What you are asked to do
Return the line containing "This screenshot has height=385, width=720." together with every later line up to the end of the records, exactly and with no pictures; return nothing else.

..........

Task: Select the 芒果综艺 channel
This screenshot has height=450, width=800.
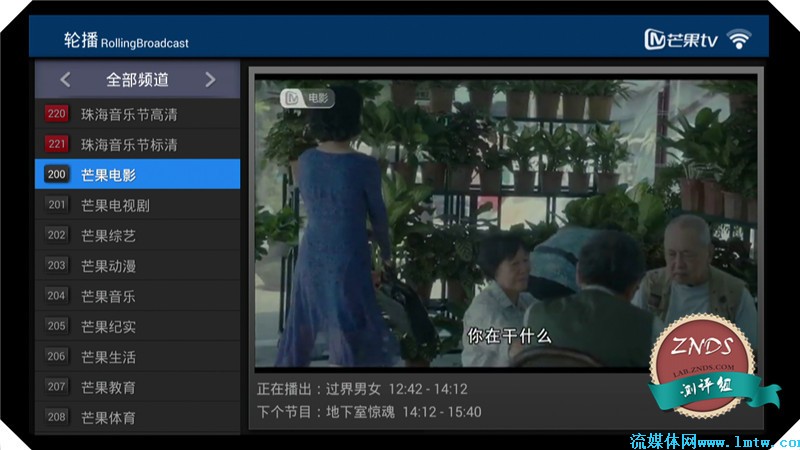Action: click(x=108, y=236)
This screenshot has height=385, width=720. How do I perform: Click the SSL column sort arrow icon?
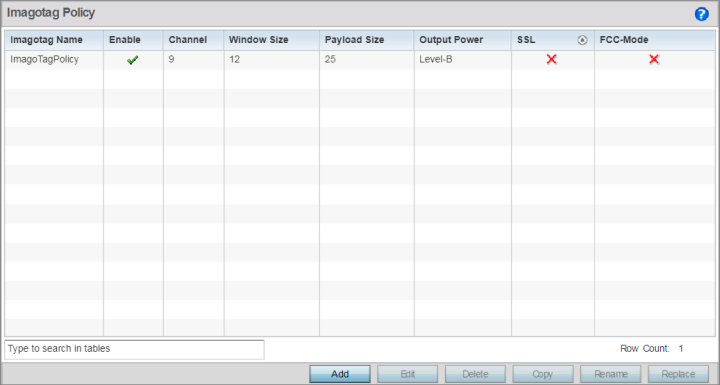(582, 40)
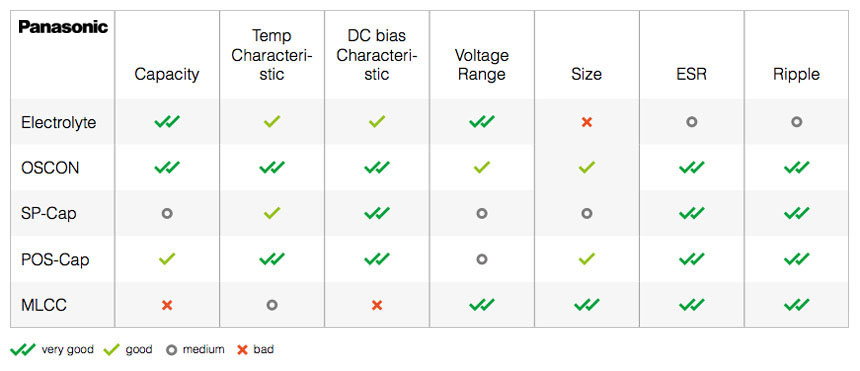The height and width of the screenshot is (371, 860).
Task: Click the OSCON row label
Action: click(50, 167)
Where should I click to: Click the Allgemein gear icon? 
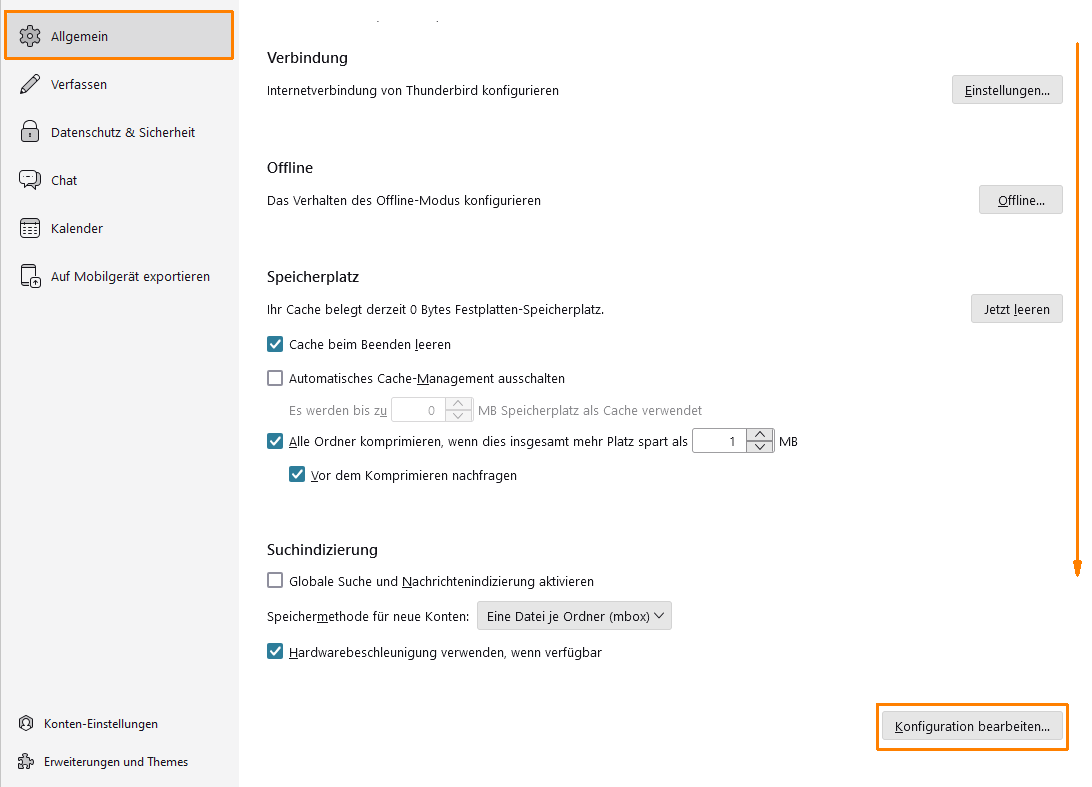[x=30, y=36]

..........

Answer to this exercise
This screenshot has height=385, width=720. How do I perform: Click the SSL column sort arrow icon?
(582, 40)
The height and width of the screenshot is (371, 860).
Task: Click the OSCON row label
Action: click(50, 167)
Where should I click to: Click the Allgemein gear icon? 
[x=30, y=36]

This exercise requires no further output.